Ok, the potentiometers are clearly fine. Your testing was great, but the video I watched before that that showed the numbers on the display sealed that deal. Your balancer is quite a bit more advanced than my WB240 which does not give any display feedback about the knob positions, so I did not know to expect this.
The chip you are focusing on (which again, I don't think is the problem) is a
ULN2068B. Have a look at the datasheet if you want. My mistake about 10V on pin14. 10V is the max input, but I believe the 5V you see should be fine. Anyway,
it is an easily replaced part.
I would not disassemble the heatsink. Every indication is that the voltage regulator on it is fine, plus that is more likely to be thermal epoxy than heat paste. Anyway, these always run hot.
The axial electrolytic capacitor with the hole has to be dead, and the hole has to be from a rubber fill plug that blew out. I would read the specs and replace it. As for reflowing the solder joints, this board predates ROHS and the associated issues with lead free solder, so this may not be all that necessary. If it were 20 years newer, it would likely be in worse condition now.
From seeing the back, the diodes are a full-wave bridge rectifier that takes the AC or DC input and feeds DC with the correct polarity into the voltage regulator. Very 1980's efficiency, but also very serviceable. Diodes running hot is either sub-optimal design, or higher than expected current draw (likely from failing capacitors), but with everything working as well as it does, I am not convinced this is a first stage power issue.
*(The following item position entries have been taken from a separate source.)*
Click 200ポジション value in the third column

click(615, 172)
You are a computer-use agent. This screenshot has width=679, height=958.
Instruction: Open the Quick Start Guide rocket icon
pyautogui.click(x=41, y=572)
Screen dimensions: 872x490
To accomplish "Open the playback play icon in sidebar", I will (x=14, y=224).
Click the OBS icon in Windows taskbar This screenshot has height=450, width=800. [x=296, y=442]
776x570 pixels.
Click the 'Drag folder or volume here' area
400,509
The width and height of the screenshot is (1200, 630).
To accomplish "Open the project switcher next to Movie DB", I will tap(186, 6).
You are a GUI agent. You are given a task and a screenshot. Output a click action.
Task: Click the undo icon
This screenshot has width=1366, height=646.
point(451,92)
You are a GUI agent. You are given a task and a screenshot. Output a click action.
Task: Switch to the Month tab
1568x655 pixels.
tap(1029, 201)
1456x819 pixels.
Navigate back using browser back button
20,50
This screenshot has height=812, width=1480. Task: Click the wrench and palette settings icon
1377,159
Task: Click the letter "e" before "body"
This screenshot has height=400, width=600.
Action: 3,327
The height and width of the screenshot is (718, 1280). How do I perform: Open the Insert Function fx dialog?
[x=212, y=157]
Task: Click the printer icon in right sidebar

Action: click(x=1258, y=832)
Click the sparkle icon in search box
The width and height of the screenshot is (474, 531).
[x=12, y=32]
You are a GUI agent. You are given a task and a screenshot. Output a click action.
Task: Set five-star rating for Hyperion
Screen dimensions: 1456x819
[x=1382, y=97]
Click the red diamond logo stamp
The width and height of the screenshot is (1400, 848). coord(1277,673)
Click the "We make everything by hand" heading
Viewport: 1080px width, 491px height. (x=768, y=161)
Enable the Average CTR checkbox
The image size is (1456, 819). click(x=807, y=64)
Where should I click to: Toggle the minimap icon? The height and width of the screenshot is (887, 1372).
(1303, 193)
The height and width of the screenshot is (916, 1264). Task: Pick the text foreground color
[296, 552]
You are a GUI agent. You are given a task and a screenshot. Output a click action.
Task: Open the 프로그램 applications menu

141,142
Here's my late-night over-tired at the end of the day thought. Spin a tire on it like you did in the video, and look at the arrow markings to find TDC. I get that it is calling for 000 weight, but it it also calling for a location. Chalk that spot, and spin it a few more times to see if the spot stays in the same region. Then rotate it to the location calling for weight, and put a LOT of weight on. Maybe 2 or 3 weights in a row, and spin it again. See if the location calling for weight is now opposite the chalk mark, even if it still says 000.
I am wondering if this is a loss of calibration memory. The sensor input IS working, because the same tachometer sensor that measures the static balance also tells you the orientation of the wheel and detects when the correct speed has been reached, etc. If that sensor had spurious input, you would get EEE (try rotating the shaft a few times without the wheel mounted, and you will see). 000 just means that it thinks you are close enough to balance to not need any weight. The calibration data allows the computer to know how much weight to recommend adding, and miscalibration could change that recommendation higher or lower (with 000 being one possible outcome). But calibration does NOT change where the machine thinks the weights should go. Only how much to add.